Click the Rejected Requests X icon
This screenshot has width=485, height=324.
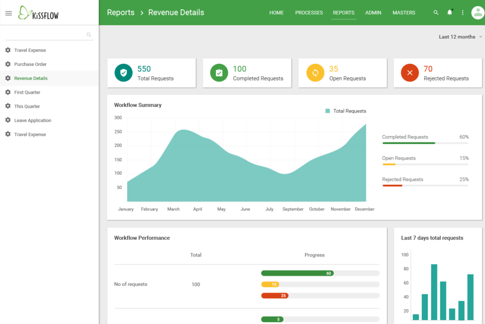[410, 73]
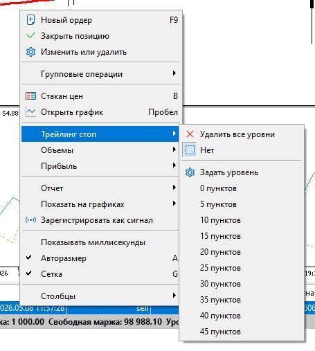Click the chart icon beside Открыть график

30,112
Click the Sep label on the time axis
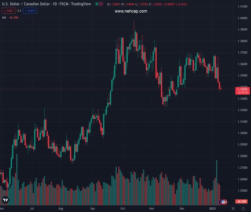251x212 pixels. [93, 209]
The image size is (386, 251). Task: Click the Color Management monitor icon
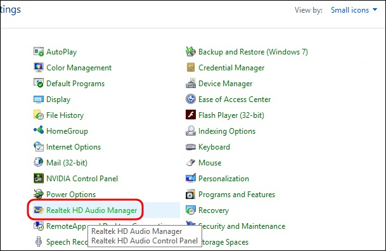39,67
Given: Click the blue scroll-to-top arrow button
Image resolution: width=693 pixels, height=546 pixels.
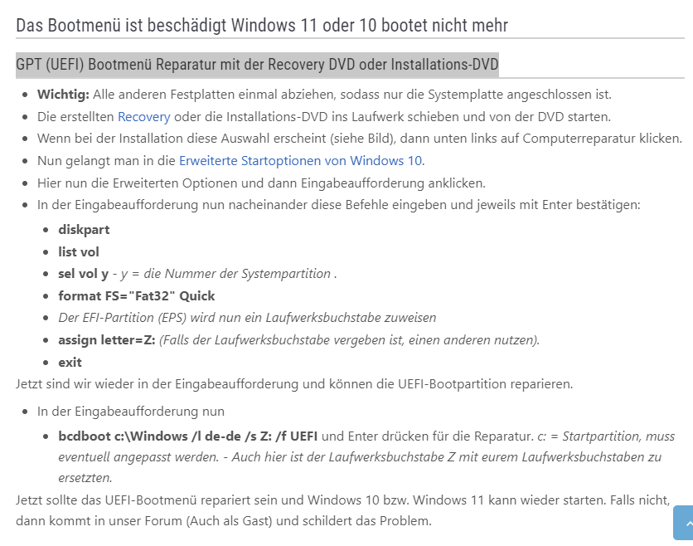Looking at the screenshot, I should click(684, 523).
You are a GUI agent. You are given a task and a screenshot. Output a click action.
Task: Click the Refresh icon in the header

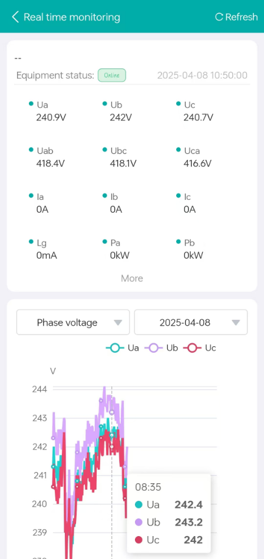pyautogui.click(x=219, y=17)
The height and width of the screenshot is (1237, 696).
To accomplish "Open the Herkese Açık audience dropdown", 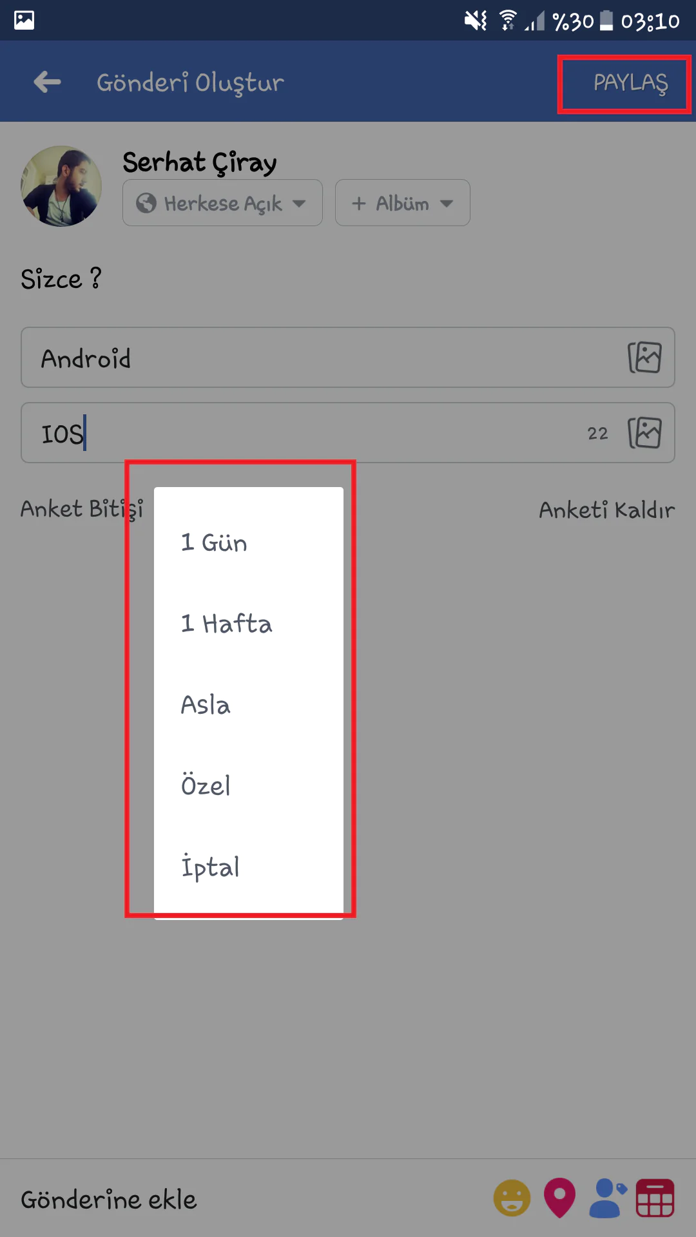I will point(222,203).
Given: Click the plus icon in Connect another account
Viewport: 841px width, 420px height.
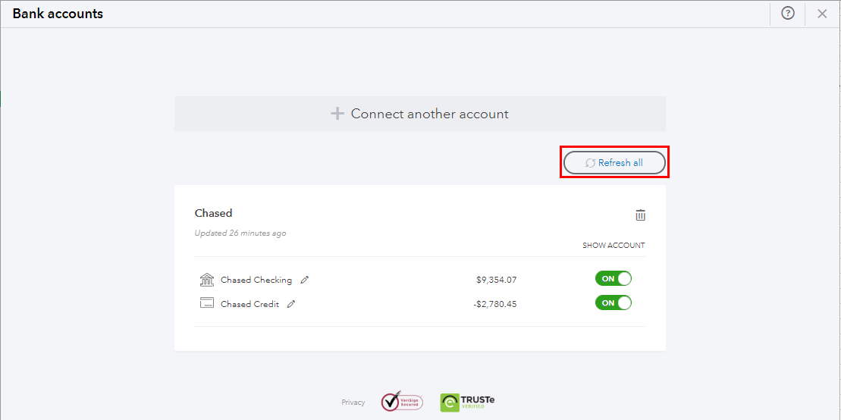Looking at the screenshot, I should [x=337, y=114].
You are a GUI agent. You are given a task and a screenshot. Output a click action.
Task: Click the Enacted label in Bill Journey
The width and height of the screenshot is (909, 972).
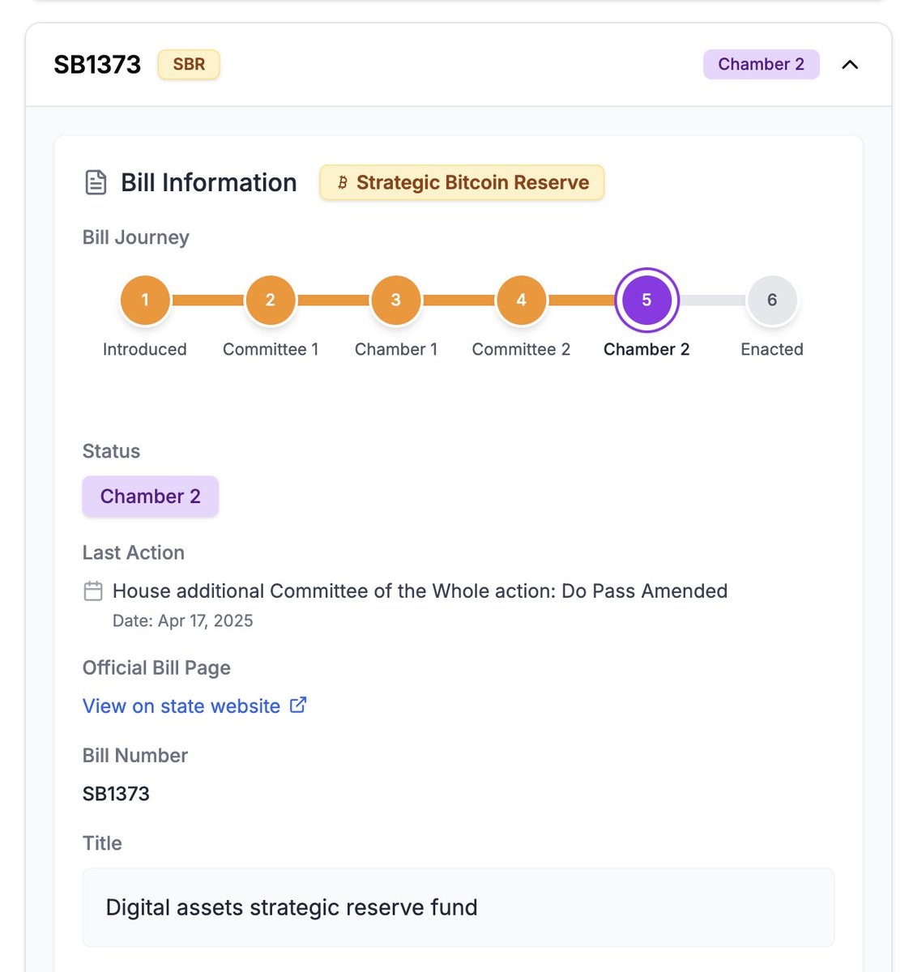[771, 349]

────

**Requirements**
Write out again, word for word, the records from the line containing "Given: Click the plus", including that line, through the last line of the records. Omit the pictures.

**Reply to the task**
Given: Click the plus icon in Connect another account
Viewport: 841px width, 420px height.
Looking at the screenshot, I should [x=337, y=114].
You are a GUI agent. You are given a task and a screenshot. Output a click action.
Task: Click the Enacted label in Bill Journey
The width and height of the screenshot is (909, 972).
[771, 349]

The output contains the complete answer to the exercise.